╭─ Selected passage

High Dimensionality Dataset Reduction Methodologies in Applied Machine Learning

doi:10.1201/9781003111290-7-9

ABSTRACT

A common problem faced while handling multi-featured datasets is the high amount of dimensionality that they often consist of, leading to barriers in generalized hands-on machine learning. These datasets also give a drastic impact on the performance of machine learning algorithms, being memory inefficient and frequently leading to model overfitting. It often becomes difficult to visualize or gain insightful knowledge on the data features such as presence of outliers.

This chapter will help data analysts reduce data dimensionality using various methodologies such as:

Feature Selection using Covariance Matrix

t-distributed Stochastic Neighbour Embedding (t-SNE)

Principal Component Analysis (PCA)

Under applications of Dimensionality Reduction Algorithms with Visualizations, firstly, we introduce the Boston Housing Dataset and use the Correlation Matrix to apply Feature Selection on the strongly correlated data and perform Simple Linear Regression over the new features. Then we apply t-SNE to MNIST Handwritten Digits Dataset and use k-Nearest Neighbors (kNNs) clustering for classification. Lastly, we use the UCI Breast Cancer Dataset to perform PCA Analysis with Support Vector Machine (SVM) Classification. Finally, we explore the benefits of using Dimensionality Reduction Methods and provide a comprehensive overview of reduction in storage space, efficient models, feature selection guidelines, redundant data removal, and outlier analysis.

╰─
╭─ Source material

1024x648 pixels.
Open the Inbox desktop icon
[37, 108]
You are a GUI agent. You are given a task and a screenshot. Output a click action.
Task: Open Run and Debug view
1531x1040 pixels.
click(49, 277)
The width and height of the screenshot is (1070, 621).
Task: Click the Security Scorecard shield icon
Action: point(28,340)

╰─

Problems to solve:
1. In the dimensionality reduction abstract, which dataset is used for PCA with Support Vector Machine classification?
2. From the dimensionality reduction abstract, extract the stretch from "Feature Selection using" through "and outlier analysis.", copying it word for word.

Answers to the problems:
1. The UCI Breast Cancer Dataset.

2.
Feature Selection using Covariance Matrix

t-distributed Stochastic Neighbour Embedding (t-SNE)

Principal Component Analysis (PCA)

Under applications of Dimensionality Reduction Algorithms with Visualizations, firstly, we introduce the Boston Housing Dataset and use the Correlation Matrix to apply Feature Selection on the strongly correlated data and perform Simple Linear Regression over the new features. Then we apply t-SNE to MNIST Handwritten Digits Dataset and use k-Nearest Neighbors (kNNs) clustering for classification. Lastly, we use the UCI Breast Cancer Dataset to perform PCA Analysis with Support Vector Machine (SVM) Classification. Finally, we explore the benefits of using Dimensionality Reduction Methods and provide a comprehensive overview of reduction in storage space, efficient models, feature selection guidelines, redundant data removal, and outlier analysis.